No intentó levantarse, él sólo no hubiese podido: esperó a que su amigo lo irguiera sobre los pies. Apenas si pesaba y la ropa le sobraba por todos lados. Siempre sostenido, caminó un poco, muy inseguro, luego se detuvo y sacudiendo la cabeza con rencor, murmuró entre dientes, alzando el bastón:

–¡Fueron unos hijos de puta!

Mi padre no ignoraba a quiénes iba dirigido el insulto, pero esquivó la conversación e intentó distraerlo:

–Tenés que ponerte bien y pronto. Comeremos una buena tira de asado, una chorizada…
–Ya ni eso, ni siquiera tengo hambre.

Pausa.

–¿Nunca dijiste la verdad?– insistió en el tema.
–Dejá de lado lo triste y pensemos en cosas que alegren.
–Claro… Ya se despertaron –dijo por las piernas– y puedo sentarme.

Lo acercó, dejó que se deslizara resbalando torpemente entre sus manos, y ahí quedó otra vez: desarbolado en el sillón, el blancor de los huesos transparentado por la piel.

–Debimos gritarles la verdad– susurró, entrecortado.
–¡Hugo, de saber que ibas a darle manija al asunto, no hubiera venido! Cuando te pongas bien, hablaremos.
–¿Cuándo me ponga bien?

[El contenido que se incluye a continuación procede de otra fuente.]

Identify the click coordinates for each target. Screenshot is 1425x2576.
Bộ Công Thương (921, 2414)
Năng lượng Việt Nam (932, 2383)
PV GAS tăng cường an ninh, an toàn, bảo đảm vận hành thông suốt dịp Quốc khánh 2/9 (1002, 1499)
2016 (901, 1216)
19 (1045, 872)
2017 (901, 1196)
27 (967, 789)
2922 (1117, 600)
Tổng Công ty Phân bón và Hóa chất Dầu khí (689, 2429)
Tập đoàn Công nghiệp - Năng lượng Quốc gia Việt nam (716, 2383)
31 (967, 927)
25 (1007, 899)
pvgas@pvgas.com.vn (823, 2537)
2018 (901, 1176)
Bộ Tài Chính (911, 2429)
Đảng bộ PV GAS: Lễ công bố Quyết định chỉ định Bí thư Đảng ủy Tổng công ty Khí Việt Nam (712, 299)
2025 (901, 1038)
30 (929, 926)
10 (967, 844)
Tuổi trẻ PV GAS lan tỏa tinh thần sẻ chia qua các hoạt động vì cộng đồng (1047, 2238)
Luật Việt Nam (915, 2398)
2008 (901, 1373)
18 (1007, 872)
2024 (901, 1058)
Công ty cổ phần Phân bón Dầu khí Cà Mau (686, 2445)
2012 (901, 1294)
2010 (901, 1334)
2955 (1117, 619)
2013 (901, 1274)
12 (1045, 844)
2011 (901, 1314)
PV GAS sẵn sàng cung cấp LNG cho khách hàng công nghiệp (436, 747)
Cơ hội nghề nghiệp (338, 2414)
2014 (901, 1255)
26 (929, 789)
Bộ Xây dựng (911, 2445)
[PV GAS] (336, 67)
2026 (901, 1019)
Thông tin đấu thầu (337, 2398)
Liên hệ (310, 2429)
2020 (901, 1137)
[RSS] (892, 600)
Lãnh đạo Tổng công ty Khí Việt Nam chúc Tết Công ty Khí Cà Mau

No seas boludo, ¡me queda poca cuerda! –Contrajo el rostro, tomó aliento–: Fuimos dos ¡bo-lu-dos!
 –¡Y dale! Ya nadie se acuerda.
–Yo sí. Es como una espina. ¡Jode y jode! Y no me la puedo sacar. Ríos me ayuda a ordenar mis memorias, ya terminamos Hollywood, empezamos con Italia y cuando lleguemos a Madrid, lo que no has querido contar vos, lo escribiré yo…

Silencio.

–¡Dijeron que estafamos millones, carajo! –ahora sí, bramó, rabioso.